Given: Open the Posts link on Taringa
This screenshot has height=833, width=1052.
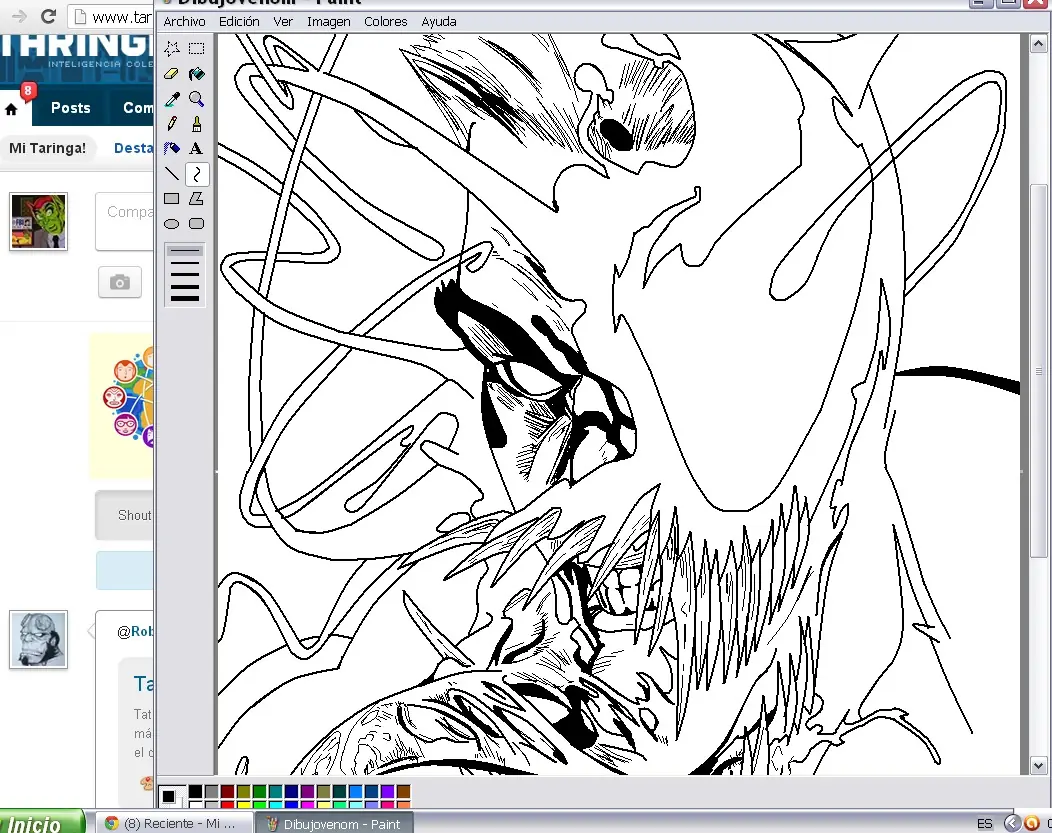Looking at the screenshot, I should pyautogui.click(x=70, y=108).
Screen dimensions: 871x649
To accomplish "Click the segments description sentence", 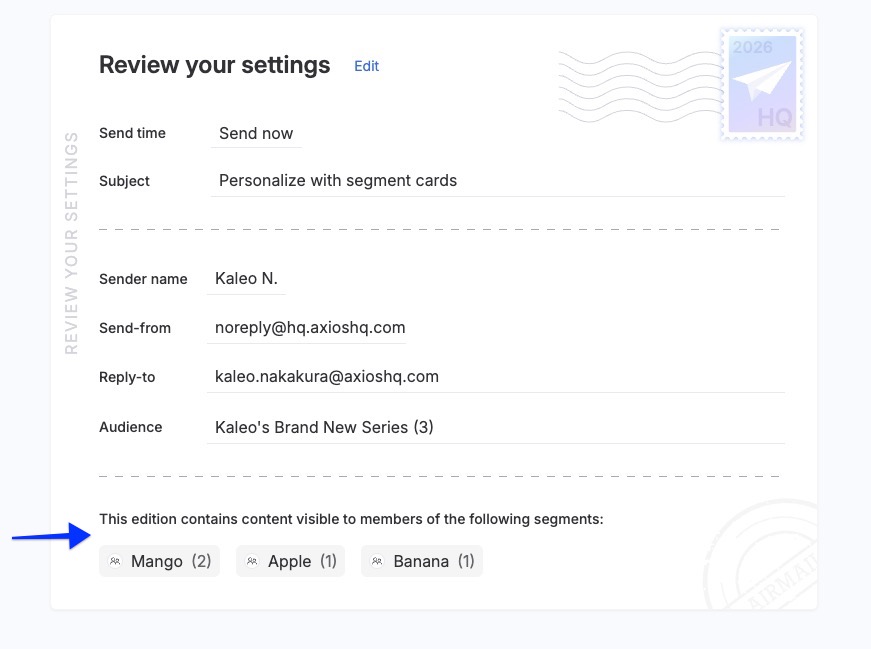I will pyautogui.click(x=351, y=519).
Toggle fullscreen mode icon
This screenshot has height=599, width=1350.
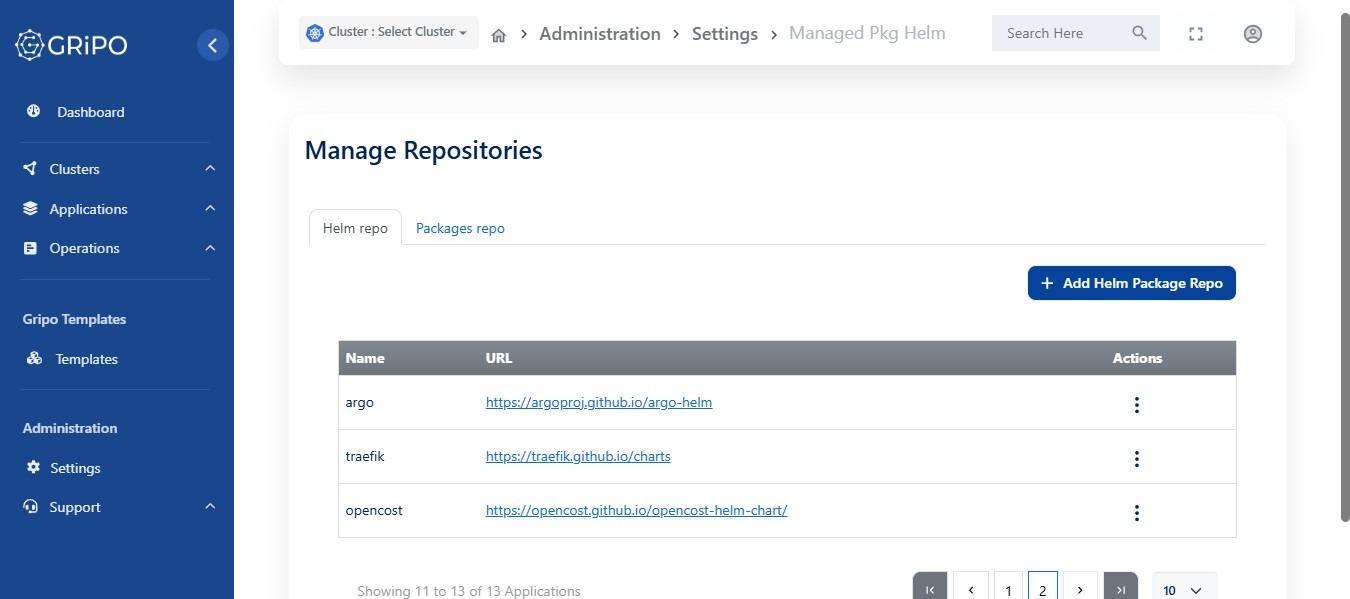click(1195, 34)
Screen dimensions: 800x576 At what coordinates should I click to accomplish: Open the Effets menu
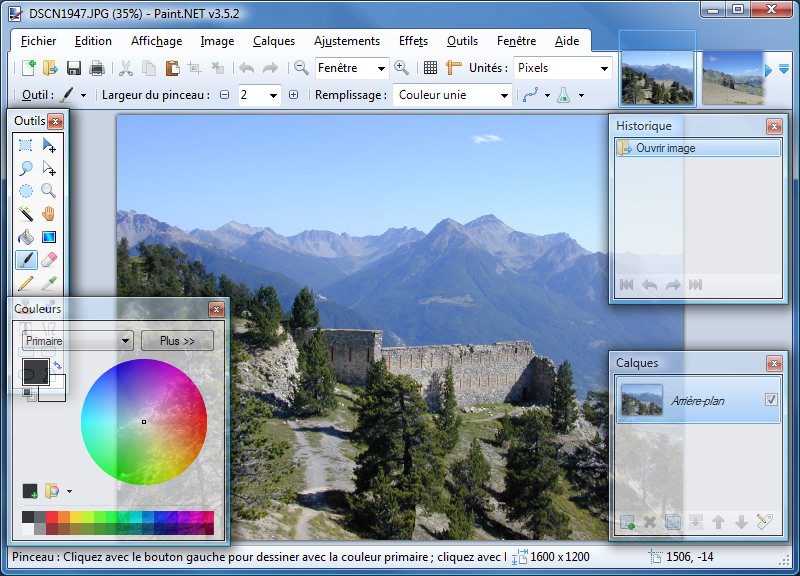(x=413, y=41)
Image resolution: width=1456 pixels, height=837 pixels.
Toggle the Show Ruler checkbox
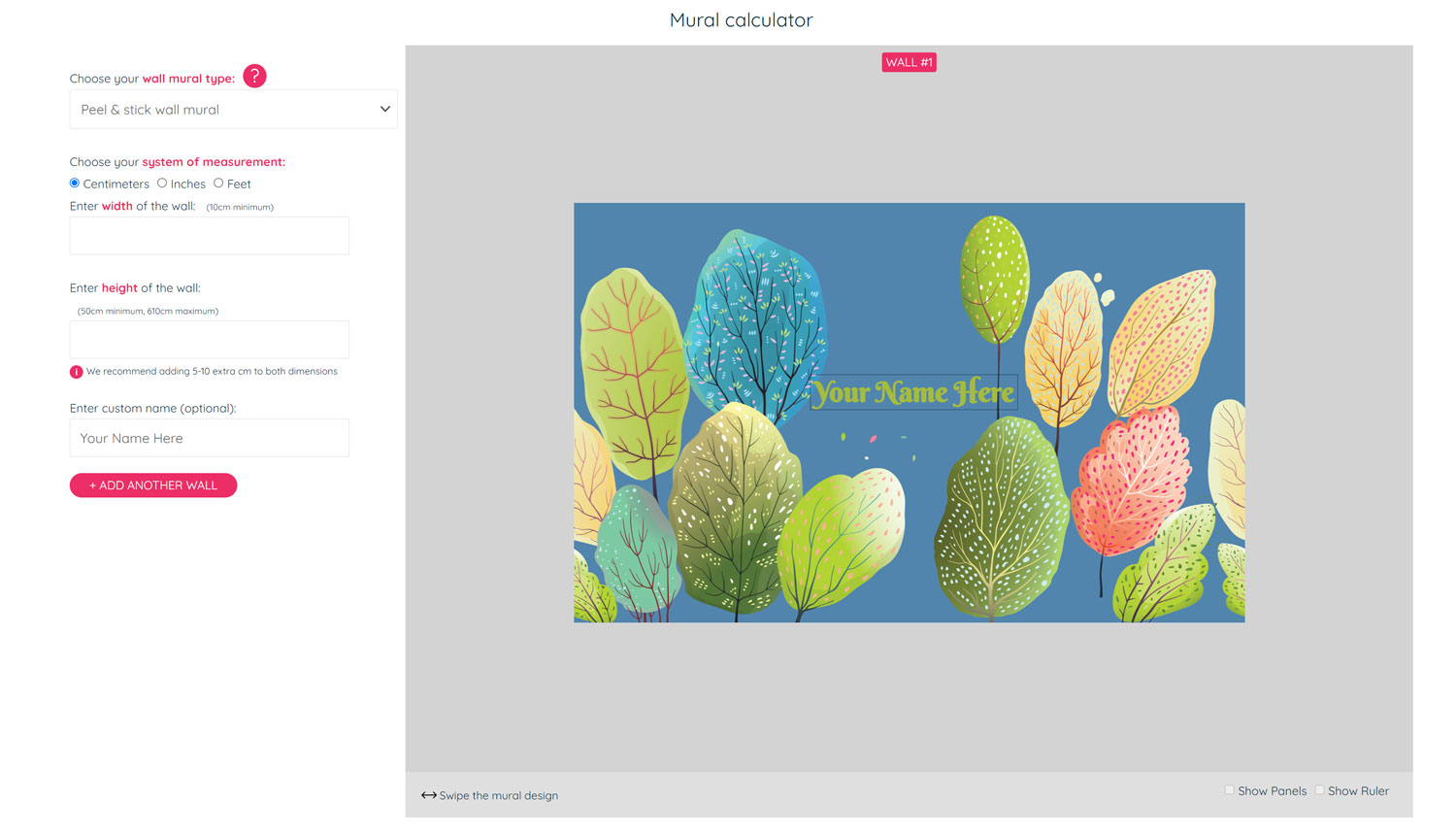point(1319,790)
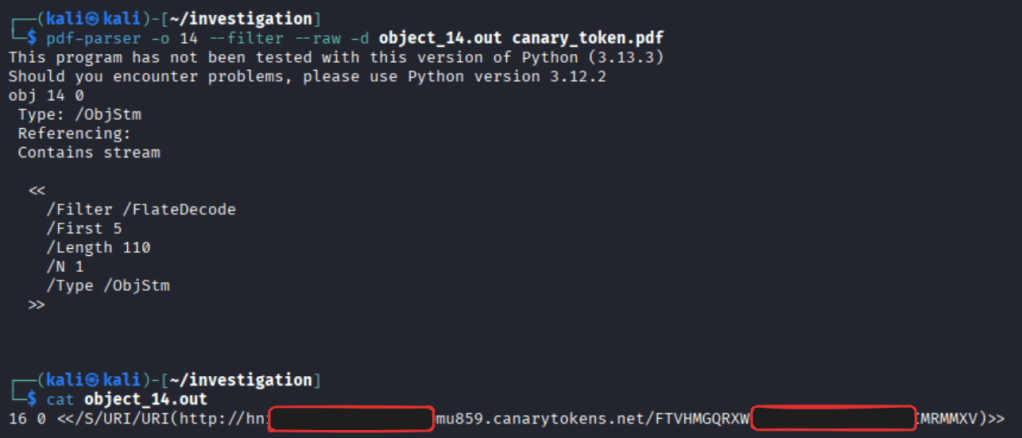1022x438 pixels.
Task: Click the "Type: /ObjStm" header line
Action: 76,114
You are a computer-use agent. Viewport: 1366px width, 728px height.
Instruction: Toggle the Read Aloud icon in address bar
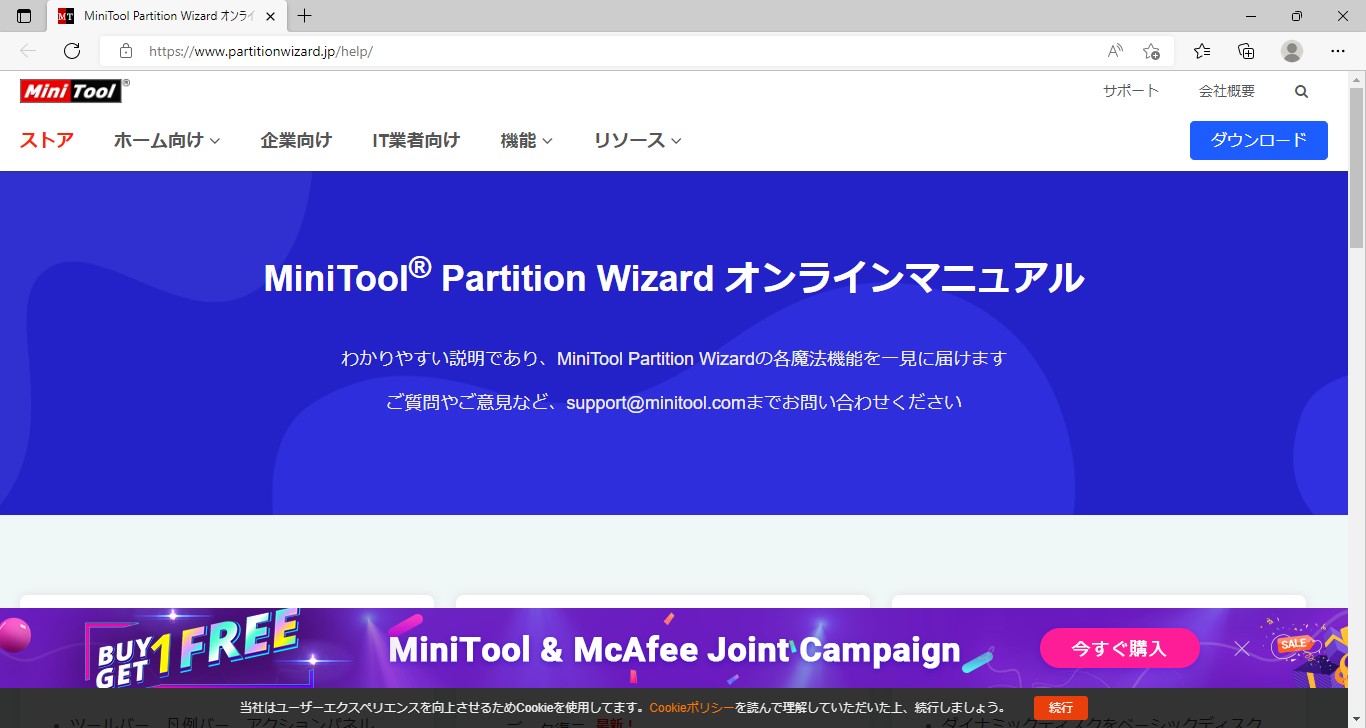click(1115, 51)
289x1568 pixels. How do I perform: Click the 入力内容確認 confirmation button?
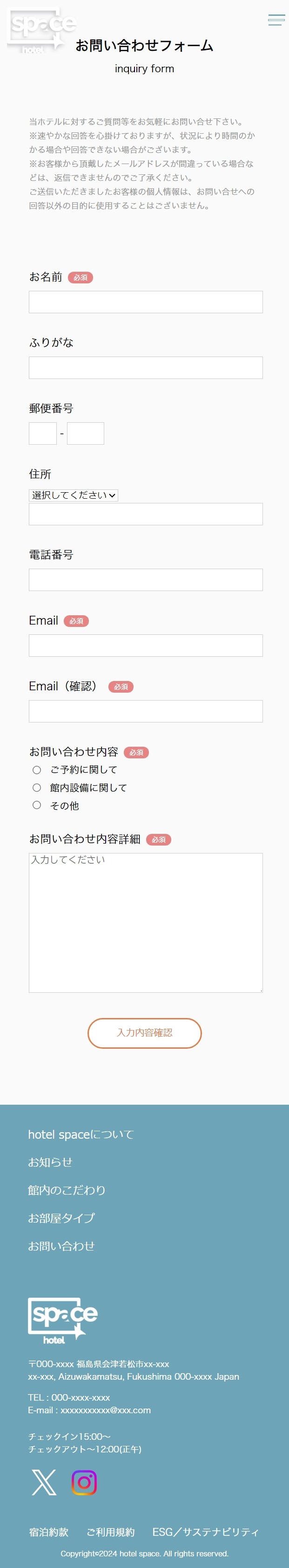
··········
## Task objective
Please copy exactly, and only, the lines from the one that contains "This screenshot has height=599, width=1350." through the last line of the data above, omitting all pictures.

## Response area
This screenshot has height=599, width=1350.
click(1195, 34)
Screen dimensions: 800x576 At what coordinates should I click to accomplish: Open the Effets menu
(x=413, y=41)
Image resolution: width=1456 pixels, height=837 pixels.
Toggle the Show Ruler checkbox
point(1319,790)
1022x438 pixels.
Task: Click the "Type: /ObjStm" header line
Action: 76,114
You are a computer-use agent. Viewport: 1366px width, 728px height.
Instruction: Toggle the Read Aloud icon in address bar
click(1115, 51)
289x1568 pixels. How do I perform: Click the 入力内容確認 confirmation button?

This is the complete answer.